The East Midlands (Nottinghamshire, Derbyshire, Leicestershire, Lincolnshire) hosts a dense cold chain cluster anchored by: Arla Foods Stourton and Derby, Müller Dairy in Market Drayton (Shropshire border), the East Midlands Airport cold chain hub, and multiple produce consolidation and cold storage operators serving the Golden Triangle logistics estate. Cold storage solar in the East Midlands combines best-in-class DNO (Western Power Distribution) with strong IETF eligibility and 24/7 high baseload.
Local context — East Midlands
East Midlands cold storage is one of the strongest commercial solar markets in the UK. The proximity to major food distribution hubs (Magna Park, DIRFT, East Midlands Gateway) means cold chain logistics operators are co-located with major DC estate — enabling portfolio-level solar rollouts across ambient + cold operations. Western Power Distribution G99 connections: typically 5-8 months across most East Midlands locations. East Midlands Airport (EMA) cold chain hub specifically benefits from 24/7 perishables handling delivering 92%+ self-consumption.
Recent install — East Midlands
A 1.8 MW solar PV install on an East Midlands Airport-adjacent cold storage facility handling fresh produce and chilled distribution. First-year generation 1.71 GWh. Self-consumption 91%. Annual saving £332,000. Simple payback 4.4 years; 25-year IRR 25%. Combined with IETF application for eligible food operator: 32% capital intervention, after-tax payback 3.1 years.

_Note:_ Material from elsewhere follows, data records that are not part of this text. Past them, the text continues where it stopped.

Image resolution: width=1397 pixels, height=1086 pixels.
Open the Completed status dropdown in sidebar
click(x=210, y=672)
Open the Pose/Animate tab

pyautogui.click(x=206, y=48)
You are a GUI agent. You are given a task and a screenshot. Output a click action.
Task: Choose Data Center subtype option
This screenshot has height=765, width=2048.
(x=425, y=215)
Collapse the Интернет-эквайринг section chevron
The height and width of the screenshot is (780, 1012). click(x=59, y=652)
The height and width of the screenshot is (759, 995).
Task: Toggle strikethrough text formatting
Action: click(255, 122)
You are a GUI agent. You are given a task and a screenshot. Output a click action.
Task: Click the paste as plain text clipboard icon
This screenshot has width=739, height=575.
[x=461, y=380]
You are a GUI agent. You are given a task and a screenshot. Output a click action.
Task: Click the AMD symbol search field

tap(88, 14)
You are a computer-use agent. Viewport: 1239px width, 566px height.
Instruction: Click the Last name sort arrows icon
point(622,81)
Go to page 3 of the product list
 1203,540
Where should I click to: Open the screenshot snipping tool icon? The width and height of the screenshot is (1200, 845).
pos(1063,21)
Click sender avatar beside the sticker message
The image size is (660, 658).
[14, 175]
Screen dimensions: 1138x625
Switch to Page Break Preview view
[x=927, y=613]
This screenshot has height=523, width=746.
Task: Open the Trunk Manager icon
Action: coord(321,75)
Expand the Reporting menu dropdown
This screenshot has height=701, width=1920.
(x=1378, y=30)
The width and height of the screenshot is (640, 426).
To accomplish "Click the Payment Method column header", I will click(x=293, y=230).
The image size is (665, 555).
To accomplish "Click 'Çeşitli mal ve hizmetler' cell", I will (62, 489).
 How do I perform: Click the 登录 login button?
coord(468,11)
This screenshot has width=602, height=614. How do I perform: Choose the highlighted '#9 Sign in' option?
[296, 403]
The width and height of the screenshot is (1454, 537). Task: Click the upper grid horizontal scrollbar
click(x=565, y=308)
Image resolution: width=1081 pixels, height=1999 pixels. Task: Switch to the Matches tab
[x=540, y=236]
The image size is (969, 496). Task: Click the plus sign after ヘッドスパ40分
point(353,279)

Common questions — cold storage in East Midlands
Which East Midlands cold storage types qualify for IETF?
IETF eligibility in the East Midlands covers: food processing facilities (dairy, bakery, confectionery, produce, fish, meat); beverage manufacturing; cold storage associated with food processing. Pure cold storage warehousing without processing may need to demonstrate energy intensity threshold (energy spend >5% of turnover) to qualify.